## [Excerpted passage]

This test is most useful when confronted with a difficult differential finding that includes mantle cell lymphoma. For instance, a neoplastic B-cell proliferation in tissue, blood, or bone marrow that is difficult to categorize as chronic lymphocytic leukemia/small lymphocytic lymphoma, follicular lymphoma, lymphoma of mucosa-associated lymphoid tissue, or mantle cell lymphoma could readily be classified as the latter if a BCL1/JH gene rearrangement were detected.
This has important implications, since mantle cell lymphomas are typically more aggressive and have an overall worse prognosis than other low-grade B-cell lymphomas. Since this molecular abnormality is also a tumor-specific marker, it can be used for staging purposes and to monitor specimen for disease relapse after treatment, if their original lymphoma was studied and shown to have a BCL1/JH gene rearrangement.
Included in this test kit are two master mixes. The BCL1/JH master mix targets the major translocation cluster (MTC) of the BCL1 locus and the joining region of the Ig heavy chain locus. The other master mix, the Specimen Control Size Ladder, targets multiple genes and generates a series of amplicons of 100, 200, 300, 400, and 600 base pairs to ensure that the quality and quantity of input DNA is adequate to yield a valid result. These robust Invivoscribe assays can be used to test DNA extracted from virtually any source.
- Specimen Requirements
This assay tests genomic DNA
- 5cc of peripheral blood, bone marrow biopsy, or bone marrow aspirate anti-coagulated with heparin or EDTA. Ship at ambient temperature; OR
- Minimum 5mm cube of tissue shipped frozen; or at room temperature or on ice in RPMI 1640; OR
- 2µg of genomic DNA; OR
- Formalin-fixed paraffin embedded tissue or slides.

## [Data]

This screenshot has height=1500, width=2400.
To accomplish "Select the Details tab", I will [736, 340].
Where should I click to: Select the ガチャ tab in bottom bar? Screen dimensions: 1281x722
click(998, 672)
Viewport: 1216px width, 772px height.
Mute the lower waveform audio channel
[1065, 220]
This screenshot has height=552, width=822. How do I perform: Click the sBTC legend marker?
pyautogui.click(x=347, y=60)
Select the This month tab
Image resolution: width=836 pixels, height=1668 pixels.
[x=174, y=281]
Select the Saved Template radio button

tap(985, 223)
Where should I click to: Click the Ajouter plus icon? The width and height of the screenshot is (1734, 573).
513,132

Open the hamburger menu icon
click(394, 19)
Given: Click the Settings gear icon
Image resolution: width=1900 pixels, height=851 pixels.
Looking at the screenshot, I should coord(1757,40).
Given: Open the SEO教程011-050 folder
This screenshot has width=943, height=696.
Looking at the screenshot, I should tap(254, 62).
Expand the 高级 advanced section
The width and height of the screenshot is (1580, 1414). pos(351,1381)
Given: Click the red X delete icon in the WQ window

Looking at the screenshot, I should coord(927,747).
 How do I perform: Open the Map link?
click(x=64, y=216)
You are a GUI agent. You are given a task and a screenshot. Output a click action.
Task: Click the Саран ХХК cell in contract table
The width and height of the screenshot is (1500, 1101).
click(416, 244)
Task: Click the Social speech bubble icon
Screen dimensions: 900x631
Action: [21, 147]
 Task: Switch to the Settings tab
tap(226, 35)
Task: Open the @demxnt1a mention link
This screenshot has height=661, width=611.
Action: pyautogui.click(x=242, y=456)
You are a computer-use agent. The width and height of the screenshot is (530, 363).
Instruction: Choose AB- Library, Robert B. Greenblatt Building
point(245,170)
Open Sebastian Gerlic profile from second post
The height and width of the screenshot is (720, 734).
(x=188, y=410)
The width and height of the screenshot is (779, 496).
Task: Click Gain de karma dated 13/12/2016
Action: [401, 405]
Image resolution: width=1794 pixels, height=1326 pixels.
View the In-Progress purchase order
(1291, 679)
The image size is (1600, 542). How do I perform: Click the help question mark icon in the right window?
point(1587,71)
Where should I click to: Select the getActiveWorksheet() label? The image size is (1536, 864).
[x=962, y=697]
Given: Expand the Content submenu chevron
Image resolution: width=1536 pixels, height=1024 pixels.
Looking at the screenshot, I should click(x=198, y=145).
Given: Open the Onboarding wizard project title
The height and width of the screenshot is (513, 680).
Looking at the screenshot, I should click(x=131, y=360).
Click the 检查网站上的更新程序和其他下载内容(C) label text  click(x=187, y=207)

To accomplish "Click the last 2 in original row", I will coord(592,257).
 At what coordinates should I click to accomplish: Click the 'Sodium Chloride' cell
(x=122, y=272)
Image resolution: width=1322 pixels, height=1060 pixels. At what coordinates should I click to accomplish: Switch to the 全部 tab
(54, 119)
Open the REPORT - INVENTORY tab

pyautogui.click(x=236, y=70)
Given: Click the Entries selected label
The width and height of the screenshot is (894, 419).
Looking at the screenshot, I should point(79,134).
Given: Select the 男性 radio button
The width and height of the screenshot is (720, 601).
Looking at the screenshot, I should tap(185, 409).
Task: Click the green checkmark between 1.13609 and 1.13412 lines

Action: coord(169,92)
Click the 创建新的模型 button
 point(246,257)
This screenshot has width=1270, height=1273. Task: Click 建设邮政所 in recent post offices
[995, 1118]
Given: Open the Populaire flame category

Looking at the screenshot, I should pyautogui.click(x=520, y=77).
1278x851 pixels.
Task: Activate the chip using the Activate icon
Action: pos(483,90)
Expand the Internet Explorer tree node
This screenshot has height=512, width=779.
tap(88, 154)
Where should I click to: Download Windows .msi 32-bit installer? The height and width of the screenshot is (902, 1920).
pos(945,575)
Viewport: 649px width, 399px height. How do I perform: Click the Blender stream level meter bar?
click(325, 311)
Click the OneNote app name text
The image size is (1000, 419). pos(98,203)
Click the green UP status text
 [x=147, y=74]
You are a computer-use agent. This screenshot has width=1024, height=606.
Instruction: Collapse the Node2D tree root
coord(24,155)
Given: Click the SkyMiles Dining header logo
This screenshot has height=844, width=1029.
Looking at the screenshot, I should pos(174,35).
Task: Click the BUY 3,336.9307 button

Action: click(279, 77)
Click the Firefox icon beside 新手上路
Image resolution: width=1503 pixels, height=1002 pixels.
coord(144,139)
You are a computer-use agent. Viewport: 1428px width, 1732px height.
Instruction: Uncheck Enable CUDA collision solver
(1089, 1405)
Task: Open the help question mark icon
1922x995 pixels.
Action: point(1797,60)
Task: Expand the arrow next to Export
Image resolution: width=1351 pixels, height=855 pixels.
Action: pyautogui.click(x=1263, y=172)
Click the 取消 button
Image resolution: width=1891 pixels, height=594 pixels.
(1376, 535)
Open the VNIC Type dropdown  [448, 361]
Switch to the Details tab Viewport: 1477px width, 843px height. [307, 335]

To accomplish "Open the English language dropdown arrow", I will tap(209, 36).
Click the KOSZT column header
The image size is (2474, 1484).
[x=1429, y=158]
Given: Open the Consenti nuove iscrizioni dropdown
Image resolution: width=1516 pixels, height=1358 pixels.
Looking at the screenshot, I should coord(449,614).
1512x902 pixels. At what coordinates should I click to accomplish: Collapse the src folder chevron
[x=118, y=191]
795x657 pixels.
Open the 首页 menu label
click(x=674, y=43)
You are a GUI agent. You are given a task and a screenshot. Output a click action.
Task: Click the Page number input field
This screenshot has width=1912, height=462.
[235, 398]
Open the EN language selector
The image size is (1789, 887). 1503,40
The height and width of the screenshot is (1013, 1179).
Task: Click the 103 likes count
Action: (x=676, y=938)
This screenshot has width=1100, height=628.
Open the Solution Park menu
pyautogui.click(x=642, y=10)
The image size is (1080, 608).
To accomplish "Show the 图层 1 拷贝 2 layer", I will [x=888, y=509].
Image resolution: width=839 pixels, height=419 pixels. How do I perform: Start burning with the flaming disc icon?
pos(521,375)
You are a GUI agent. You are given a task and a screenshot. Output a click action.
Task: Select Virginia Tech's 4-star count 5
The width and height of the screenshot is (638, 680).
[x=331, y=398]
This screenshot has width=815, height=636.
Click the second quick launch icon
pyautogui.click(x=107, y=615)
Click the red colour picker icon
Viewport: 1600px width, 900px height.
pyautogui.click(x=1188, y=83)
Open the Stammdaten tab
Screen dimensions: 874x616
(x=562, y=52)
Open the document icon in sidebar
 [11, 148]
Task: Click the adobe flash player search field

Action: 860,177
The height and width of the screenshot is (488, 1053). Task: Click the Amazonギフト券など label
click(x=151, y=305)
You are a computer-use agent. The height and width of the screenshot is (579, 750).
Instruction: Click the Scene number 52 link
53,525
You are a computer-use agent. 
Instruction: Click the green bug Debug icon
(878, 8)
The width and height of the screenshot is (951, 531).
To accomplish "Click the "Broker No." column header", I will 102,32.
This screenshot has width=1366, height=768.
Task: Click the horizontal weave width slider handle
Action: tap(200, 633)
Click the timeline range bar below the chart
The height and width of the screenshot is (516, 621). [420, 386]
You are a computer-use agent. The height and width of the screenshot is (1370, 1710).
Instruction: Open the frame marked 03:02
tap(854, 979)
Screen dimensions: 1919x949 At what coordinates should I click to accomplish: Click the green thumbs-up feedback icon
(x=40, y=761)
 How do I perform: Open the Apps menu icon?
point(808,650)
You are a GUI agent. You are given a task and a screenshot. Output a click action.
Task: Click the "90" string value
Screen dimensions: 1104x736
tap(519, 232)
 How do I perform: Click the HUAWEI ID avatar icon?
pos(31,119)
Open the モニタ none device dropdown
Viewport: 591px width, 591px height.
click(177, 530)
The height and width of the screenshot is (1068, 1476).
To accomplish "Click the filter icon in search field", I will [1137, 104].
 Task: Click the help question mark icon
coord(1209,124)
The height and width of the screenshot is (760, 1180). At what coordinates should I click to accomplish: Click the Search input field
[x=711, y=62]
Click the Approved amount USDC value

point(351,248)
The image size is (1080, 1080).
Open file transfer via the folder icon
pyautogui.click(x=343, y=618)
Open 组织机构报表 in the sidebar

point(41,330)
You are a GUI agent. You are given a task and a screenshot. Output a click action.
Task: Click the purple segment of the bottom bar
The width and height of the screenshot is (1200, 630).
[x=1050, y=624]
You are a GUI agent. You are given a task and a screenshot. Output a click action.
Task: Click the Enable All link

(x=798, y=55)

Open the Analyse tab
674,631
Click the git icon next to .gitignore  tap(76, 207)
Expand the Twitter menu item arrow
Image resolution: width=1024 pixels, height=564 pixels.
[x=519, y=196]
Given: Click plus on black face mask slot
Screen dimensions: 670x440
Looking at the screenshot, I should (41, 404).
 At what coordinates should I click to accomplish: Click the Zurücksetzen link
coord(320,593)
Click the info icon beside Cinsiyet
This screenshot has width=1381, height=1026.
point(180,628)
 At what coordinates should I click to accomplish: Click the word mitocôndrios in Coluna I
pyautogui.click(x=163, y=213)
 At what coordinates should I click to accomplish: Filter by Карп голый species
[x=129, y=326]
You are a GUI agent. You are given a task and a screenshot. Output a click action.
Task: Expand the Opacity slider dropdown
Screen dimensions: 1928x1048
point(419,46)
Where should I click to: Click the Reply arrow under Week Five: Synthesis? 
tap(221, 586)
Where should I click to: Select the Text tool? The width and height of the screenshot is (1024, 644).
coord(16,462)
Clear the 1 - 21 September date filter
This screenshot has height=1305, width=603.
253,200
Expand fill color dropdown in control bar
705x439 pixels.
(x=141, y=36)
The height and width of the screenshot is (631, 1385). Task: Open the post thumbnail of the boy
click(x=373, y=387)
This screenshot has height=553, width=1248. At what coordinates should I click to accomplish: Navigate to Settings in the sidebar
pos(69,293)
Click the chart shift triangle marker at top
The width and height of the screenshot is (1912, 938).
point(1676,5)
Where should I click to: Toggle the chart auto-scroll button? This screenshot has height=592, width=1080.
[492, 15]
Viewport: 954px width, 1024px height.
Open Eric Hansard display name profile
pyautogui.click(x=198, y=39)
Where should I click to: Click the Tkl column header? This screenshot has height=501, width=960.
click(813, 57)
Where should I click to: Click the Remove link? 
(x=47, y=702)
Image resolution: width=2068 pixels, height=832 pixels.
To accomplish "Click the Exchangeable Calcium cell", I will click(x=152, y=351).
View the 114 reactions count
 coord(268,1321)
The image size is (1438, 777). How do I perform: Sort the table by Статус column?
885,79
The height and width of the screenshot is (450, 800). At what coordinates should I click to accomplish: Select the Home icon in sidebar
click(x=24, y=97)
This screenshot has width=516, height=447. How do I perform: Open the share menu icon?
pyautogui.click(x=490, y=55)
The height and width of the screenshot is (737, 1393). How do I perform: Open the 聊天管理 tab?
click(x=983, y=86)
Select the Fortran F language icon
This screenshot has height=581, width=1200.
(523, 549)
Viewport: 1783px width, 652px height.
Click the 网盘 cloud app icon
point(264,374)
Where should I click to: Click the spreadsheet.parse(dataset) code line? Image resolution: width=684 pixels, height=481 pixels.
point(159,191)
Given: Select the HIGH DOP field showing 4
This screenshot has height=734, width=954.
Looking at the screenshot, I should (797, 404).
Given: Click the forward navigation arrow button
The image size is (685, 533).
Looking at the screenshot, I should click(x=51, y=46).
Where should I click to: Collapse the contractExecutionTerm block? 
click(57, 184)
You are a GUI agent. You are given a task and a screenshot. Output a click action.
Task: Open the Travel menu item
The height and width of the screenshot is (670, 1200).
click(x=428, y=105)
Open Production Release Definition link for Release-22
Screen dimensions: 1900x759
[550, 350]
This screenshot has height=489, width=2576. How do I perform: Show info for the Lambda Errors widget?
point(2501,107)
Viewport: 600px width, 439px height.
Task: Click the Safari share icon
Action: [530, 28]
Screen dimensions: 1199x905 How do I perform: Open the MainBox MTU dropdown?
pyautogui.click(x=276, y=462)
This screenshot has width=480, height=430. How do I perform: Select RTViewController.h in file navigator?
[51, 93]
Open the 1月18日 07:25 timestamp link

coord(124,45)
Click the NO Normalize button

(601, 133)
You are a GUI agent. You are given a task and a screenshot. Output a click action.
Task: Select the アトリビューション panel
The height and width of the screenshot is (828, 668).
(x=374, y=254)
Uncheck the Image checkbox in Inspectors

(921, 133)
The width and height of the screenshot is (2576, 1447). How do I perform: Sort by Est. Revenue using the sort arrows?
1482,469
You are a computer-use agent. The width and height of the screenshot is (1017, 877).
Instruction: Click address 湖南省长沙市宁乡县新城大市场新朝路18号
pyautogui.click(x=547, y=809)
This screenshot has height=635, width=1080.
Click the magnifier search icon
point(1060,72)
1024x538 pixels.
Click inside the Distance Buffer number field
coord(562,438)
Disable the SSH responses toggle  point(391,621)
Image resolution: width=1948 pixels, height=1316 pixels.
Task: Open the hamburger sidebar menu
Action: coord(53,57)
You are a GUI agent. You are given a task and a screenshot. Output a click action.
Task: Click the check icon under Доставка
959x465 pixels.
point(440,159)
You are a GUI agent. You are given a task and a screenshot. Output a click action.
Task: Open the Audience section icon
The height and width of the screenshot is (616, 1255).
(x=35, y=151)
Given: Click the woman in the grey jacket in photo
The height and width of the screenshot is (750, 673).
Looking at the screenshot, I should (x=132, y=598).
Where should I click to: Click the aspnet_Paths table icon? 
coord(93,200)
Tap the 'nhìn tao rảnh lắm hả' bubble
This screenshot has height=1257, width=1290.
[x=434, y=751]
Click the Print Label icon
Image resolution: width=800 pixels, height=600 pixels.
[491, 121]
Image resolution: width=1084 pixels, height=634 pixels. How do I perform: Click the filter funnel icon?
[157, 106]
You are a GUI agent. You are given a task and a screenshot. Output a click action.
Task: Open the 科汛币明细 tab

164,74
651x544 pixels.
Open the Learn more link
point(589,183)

## [Work to complete]
Please answer these questions from the BCL1/JH test description, one per line:
1. Compared with other low-grade B-cell lymphomas, how are mantle cell lymphomas described?
2. What amplicon sizes does the Specimen Control Size Ladder generate?
3. Which anticoagulants are listed for the blood and bone marrow samples?
The records have nothing to do with this.

## [Your response]
1. They are typically more aggressive and have an overall worse prognosis.
2. 100, 200, 300, 400, and 600 base pairs.
3. Heparin or EDTA.